WASHINGTON -- Inflation remained under control in June, while consumers continued to be cautious buyers of retail goods and services, according to two government reports issued yesterday.

The Labor Department said the consumer price index was unchanged last month, in line with market expectations, but still a welcome confirmation to many analysts that the price pressures seen earlier in the year were temporary. The CPI report followed Tuesday's report from the department that producer prices tumbled 0.3% in June.

Separately, the Commerce Department's report showing that retail sales rose a modest 0.4%, largely on auto sales, reinforced the view that the economy is experiencing mild growth that will not stir inflationary pressures soon. Excluding autos, retail sales rose only 0.2% in June after an ever weaker 0.1% gain in May.

"We're left with a slow growth environment that makes it very difficult for inflation to gain a foothold," said Peter Greenbaum, an economist with Smith Barney, Harris & Upham & Co.

Alan C. Lerner, formerly a managing director at Bankers Trust Co. who now heads his own consulting firm, called the CPI figures "excellent."

"Inflation has bottomed but is not ready to turn up," he said. "Concerns are unwarranted at this point. There is nothing driving economic growth to make the inflation scare worse than it is."

Market perceptions about inflation have been zigzagging all year on the monthly Labor Department reports on consumer and producer prices. Unsettlingly high figures for January and February smashed hopes that price pressures would continue to moderate this year. Low figures in the March reports cooled inflation jitters in the market, only to be followed by worrisome reports again in April.

Despite evidence that the early-year figures were a statistical anomaly, Federal Reserve officials took a hard-line view and voted 10 to 2 in May to lean toward higher short-term rates.

Since then, the price reports for May and June have reassured the bond market and helped buoy investor sentiment. That feeling was at work again yesterday as the yield on the Treasury long bond tumbled to 6.57% in intraday trading.

"Inflation fears have subsided substantially, and that's the major thrust behind the bond market's rally that we have been seeing," said Lynn Reaser, chief economist for First Interstate Bancorp., in Los Angeles.

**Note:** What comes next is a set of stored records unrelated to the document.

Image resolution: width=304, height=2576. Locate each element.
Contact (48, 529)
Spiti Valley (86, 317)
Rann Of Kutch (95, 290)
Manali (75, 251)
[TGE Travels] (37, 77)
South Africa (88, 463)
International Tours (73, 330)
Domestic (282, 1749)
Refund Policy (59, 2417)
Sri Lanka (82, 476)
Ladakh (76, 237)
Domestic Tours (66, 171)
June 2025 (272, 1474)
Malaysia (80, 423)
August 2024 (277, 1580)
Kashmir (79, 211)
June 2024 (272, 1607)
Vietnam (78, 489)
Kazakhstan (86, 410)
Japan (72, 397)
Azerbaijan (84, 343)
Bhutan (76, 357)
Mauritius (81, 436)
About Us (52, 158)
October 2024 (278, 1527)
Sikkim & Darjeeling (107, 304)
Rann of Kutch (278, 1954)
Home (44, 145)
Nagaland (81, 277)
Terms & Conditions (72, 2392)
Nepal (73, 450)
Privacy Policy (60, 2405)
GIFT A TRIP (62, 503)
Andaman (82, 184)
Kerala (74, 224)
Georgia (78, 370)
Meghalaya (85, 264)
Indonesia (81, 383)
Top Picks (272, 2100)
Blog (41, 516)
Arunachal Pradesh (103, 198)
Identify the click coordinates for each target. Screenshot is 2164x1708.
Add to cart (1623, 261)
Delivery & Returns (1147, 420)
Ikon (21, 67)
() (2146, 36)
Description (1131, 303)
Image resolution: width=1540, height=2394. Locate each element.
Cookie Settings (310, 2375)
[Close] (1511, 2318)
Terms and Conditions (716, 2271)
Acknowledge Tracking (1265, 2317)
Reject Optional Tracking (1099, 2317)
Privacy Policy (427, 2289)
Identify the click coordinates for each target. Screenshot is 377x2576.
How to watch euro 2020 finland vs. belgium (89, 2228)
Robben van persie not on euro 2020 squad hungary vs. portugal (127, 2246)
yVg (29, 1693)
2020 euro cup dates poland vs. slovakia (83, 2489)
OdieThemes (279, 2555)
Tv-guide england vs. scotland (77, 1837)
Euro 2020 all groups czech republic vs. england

The Labor Department's overall consumer price index was up at an annual rate of 3.1% for the first six months of the year, but up only 2.2% in the last three months. The index for the closely watched core rate of inflation, which measures prices excluding food and energy, was up 3.6% in the last six months but only 2.9% in the last three months.

Economists said slow growth in employment, weak foreign economies cutting demand for exports, defense cutbacks, and business worries over taxes and health care continue to hold things back.

"Inflationary pressures remained contained by the relatively moderate pace of the economy," said Reaser, who estimates prices will be up between 3% and 31/2% in 1994.

However, not all analysts were sanguine about the inflation look, and many continue to expect Fed officials to tighten policy in the last three months of the year.

"Certainly anxiety should be lessened, but it can never be totally removed. And if there's a worrisome spot in the economy, it's the recurring nature of unexpected price increases," said Paul Lally, an economist with R.H. Wrightson & Associates.

The 0.4% increase in retail sales in June matched the revised gain for May, a slightly stronger showing than the weak rise of 0.1% originally reported. Sales of cars and light trucks led the stepped-up buying, posting strong gains for the third straight month.

Sales in other categories were mixed. Department store sales jumped 1.1% for the second straight month, and clothing sales were up 0.8%. But sales at gasoline service stations and drugstores were off, and food sales were unchanged.